わが国では、消費者庁をはじめ関係府省(内閣府、消費者庁、文部科学省、農林水産省、経済産業省、環境省)が2012年度から毎年1回「食品ロス削減関係省庁等連絡会議」を開催、食品ロスの削減を目指している。消費者の認知度を上げる取り組みとしては、消費者庁ウェブサイトに専用ページ「食べもののムダをなくそうプロジェクト」を設けて食品ロスの現状や課題を伝えている。そのような中で、昨年は6月に第11回食育推進全国大会が福島で行われたほか、10月に東京で「もったいないを見直そう~食品ロス削減シンポジウム~」も開催し、約200名が集まる大きなイベントとなった。
こういった政府主導の動きとともに、民間での「食育」の試みもある。奈良県河合町の西大和学園中学校では、昨年11月、大手食品メーカーによる出前授業で、トランプ米大統領の離脱発言によって今後の行方が注目される環太平洋経済連携協定(TPP)などとともに、「食品ロス」についてクイズ形式で理解を深めた。同じく昨年11月、東京都北区の女子聖学院中学校で開かれたキャリア教育の講演会では、大手コンビニチェーンの女性社員から店舗の経営や品揃えに女性の視点が欠かせないという話があった。家庭の台所を切り盛りする女性の知見が食品流通産業に活かされることが、食品ロスの削減につながるかもしれない。
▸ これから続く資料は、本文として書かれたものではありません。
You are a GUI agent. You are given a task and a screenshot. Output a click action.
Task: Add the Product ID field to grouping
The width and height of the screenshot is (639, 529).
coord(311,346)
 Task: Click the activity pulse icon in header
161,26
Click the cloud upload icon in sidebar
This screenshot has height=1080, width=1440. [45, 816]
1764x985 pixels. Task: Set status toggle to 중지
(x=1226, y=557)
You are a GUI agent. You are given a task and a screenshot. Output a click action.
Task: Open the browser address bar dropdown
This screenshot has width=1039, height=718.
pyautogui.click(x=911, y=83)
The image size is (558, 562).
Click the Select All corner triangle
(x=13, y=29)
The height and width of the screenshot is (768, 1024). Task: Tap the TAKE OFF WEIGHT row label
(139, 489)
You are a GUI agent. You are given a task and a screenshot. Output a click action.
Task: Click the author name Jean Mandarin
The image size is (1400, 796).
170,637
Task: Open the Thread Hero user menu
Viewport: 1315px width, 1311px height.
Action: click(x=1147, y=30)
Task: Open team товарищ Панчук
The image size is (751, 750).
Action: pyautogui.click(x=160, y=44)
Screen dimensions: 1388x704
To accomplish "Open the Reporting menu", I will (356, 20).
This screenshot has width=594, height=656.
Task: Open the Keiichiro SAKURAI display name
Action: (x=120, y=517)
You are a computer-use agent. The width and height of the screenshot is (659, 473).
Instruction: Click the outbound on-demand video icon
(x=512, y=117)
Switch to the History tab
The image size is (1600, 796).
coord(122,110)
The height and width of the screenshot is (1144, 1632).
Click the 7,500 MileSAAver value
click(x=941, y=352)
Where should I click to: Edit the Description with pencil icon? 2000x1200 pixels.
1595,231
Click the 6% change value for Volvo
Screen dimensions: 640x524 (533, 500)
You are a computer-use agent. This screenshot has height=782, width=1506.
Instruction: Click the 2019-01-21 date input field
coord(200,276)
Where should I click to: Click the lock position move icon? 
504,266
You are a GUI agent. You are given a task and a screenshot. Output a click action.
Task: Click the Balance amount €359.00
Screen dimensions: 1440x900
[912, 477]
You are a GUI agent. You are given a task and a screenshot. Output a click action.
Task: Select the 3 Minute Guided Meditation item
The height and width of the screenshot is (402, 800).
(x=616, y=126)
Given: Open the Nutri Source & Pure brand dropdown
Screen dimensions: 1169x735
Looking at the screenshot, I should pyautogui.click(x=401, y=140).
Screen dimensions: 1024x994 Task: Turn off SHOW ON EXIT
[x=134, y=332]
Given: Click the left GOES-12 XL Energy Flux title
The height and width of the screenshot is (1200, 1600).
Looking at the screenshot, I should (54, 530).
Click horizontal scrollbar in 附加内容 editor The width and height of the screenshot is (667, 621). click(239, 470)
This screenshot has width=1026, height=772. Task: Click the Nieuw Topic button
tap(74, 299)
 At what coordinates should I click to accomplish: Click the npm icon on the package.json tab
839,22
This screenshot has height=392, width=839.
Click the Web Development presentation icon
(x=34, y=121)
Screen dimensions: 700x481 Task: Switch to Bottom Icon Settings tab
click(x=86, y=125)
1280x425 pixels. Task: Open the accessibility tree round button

食品の製造や流通に関わる企業では、需給予測を熟練担当者の経験と勘に頼ることが多いが、気候変動や嗜好の多様化により、予測が年々困難になってきている。ICTを活用したビッグデータ分析で予測の難しい食品の需給予測を高精度化・自動化することにより、食品ロスを減らし、真の意味で豊かな食生活を実現できないだろうか。